[Opening Information supplied section]

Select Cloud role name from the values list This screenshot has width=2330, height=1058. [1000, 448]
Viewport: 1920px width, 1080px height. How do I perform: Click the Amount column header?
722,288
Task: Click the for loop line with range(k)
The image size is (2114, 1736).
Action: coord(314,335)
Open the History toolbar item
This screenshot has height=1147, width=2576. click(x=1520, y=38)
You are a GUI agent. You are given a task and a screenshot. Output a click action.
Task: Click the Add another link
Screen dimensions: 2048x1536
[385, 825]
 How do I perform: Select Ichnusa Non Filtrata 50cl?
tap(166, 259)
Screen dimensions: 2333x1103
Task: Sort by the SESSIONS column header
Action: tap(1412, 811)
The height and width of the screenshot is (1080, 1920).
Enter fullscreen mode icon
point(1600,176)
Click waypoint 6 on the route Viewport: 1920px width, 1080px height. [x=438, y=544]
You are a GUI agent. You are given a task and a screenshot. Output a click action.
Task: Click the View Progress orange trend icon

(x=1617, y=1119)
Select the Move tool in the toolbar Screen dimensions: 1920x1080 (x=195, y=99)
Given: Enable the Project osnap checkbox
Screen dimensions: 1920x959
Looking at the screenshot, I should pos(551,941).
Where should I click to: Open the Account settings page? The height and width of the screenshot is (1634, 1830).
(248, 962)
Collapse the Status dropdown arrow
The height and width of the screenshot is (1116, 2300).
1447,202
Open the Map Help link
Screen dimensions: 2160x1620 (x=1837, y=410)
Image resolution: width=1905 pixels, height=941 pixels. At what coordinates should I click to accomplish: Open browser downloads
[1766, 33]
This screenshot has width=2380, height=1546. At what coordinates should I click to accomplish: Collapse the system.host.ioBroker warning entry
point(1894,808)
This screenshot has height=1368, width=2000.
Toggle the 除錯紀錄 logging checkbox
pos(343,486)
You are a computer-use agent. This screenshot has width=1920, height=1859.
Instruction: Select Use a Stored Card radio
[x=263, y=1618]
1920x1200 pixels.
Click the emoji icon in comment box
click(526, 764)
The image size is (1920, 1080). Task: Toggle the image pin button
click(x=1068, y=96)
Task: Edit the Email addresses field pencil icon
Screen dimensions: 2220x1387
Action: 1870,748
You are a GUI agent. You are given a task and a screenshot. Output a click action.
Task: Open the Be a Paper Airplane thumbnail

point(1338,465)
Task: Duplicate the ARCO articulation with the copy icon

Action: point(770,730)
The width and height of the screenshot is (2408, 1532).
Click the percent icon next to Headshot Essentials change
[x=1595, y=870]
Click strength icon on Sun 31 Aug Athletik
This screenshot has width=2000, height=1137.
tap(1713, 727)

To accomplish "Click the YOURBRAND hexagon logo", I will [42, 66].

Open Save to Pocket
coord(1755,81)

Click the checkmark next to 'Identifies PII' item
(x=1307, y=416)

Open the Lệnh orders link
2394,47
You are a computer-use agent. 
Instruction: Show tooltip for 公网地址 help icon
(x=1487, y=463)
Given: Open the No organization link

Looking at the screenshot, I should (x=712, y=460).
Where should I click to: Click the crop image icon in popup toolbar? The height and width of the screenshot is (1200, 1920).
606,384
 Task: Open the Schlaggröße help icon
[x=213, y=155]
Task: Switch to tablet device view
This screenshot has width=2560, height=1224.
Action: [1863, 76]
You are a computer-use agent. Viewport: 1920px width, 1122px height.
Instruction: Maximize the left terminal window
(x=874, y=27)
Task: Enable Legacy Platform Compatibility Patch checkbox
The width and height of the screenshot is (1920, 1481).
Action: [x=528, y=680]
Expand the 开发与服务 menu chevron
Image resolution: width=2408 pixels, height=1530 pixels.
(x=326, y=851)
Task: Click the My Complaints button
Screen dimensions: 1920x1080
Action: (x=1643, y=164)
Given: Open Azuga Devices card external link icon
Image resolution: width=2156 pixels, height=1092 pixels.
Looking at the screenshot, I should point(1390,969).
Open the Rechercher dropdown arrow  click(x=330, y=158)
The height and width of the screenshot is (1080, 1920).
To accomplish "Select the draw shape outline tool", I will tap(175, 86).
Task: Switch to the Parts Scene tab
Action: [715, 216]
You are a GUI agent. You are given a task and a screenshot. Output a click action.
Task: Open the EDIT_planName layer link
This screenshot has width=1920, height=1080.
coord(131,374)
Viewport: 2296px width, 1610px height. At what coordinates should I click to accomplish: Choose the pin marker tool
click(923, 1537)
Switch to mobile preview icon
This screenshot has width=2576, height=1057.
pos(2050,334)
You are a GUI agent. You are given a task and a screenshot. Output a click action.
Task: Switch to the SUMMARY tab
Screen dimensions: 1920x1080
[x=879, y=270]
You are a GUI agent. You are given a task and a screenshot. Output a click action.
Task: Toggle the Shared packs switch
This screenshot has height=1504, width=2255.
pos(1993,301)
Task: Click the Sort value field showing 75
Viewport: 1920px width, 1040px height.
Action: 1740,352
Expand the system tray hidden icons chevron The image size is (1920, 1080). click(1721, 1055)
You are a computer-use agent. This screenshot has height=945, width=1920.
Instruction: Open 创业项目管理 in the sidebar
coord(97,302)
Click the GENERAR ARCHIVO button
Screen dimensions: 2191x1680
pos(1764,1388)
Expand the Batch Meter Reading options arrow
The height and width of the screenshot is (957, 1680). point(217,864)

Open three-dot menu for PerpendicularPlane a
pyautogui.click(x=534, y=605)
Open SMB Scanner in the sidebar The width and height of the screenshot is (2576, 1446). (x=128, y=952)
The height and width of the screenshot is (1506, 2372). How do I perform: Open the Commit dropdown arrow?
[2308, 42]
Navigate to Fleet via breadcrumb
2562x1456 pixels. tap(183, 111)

[Closing Information supplied section]

» Instructions to follow
In the entries above, the lines from the one bearing "Instruction: Select Use a Stored Card radio" up to and including the one bearing "Given: Open Azuga" should be transcribed exactly; no other line is wanted.

» The completed task
Instruction: Select Use a Stored Card radio
[x=263, y=1618]
1920x1200 pixels.
Click the emoji icon in comment box
click(526, 764)
The image size is (1920, 1080). Task: Toggle the image pin button
click(x=1068, y=96)
Task: Edit the Email addresses field pencil icon
Screen dimensions: 2220x1387
Action: 1870,748
You are a GUI agent. You are given a task and a screenshot. Output a click action.
Task: Open the Be a Paper Airplane thumbnail

point(1338,465)
Task: Duplicate the ARCO articulation with the copy icon

Action: point(770,730)
The width and height of the screenshot is (2408, 1532).
Click the percent icon next to Headshot Essentials change
[x=1595, y=870]
Click strength icon on Sun 31 Aug Athletik
This screenshot has width=2000, height=1137.
tap(1713, 727)

To accomplish "Click the YOURBRAND hexagon logo", I will [42, 66].

Open Save to Pocket
coord(1755,81)

Click the checkmark next to 'Identifies PII' item
(x=1307, y=416)

Open the Lệnh orders link
2394,47
You are a computer-use agent. 
Instruction: Show tooltip for 公网地址 help icon
(x=1487, y=463)
Given: Open the No organization link

Looking at the screenshot, I should (x=712, y=460).
Where should I click to: Click the crop image icon in popup toolbar? The height and width of the screenshot is (1200, 1920).
606,384
 Task: Open the Schlaggröße help icon
[x=213, y=155]
Task: Switch to tablet device view
This screenshot has width=2560, height=1224.
Action: [1863, 76]
You are a computer-use agent. Viewport: 1920px width, 1122px height.
Instruction: Maximize the left terminal window
(x=874, y=27)
Task: Enable Legacy Platform Compatibility Patch checkbox
The width and height of the screenshot is (1920, 1481).
Action: [x=528, y=680]
Expand the 开发与服务 menu chevron
Image resolution: width=2408 pixels, height=1530 pixels.
(x=326, y=851)
Task: Click the My Complaints button
Screen dimensions: 1920x1080
Action: (x=1643, y=164)
Given: Open Azuga Devices card external link icon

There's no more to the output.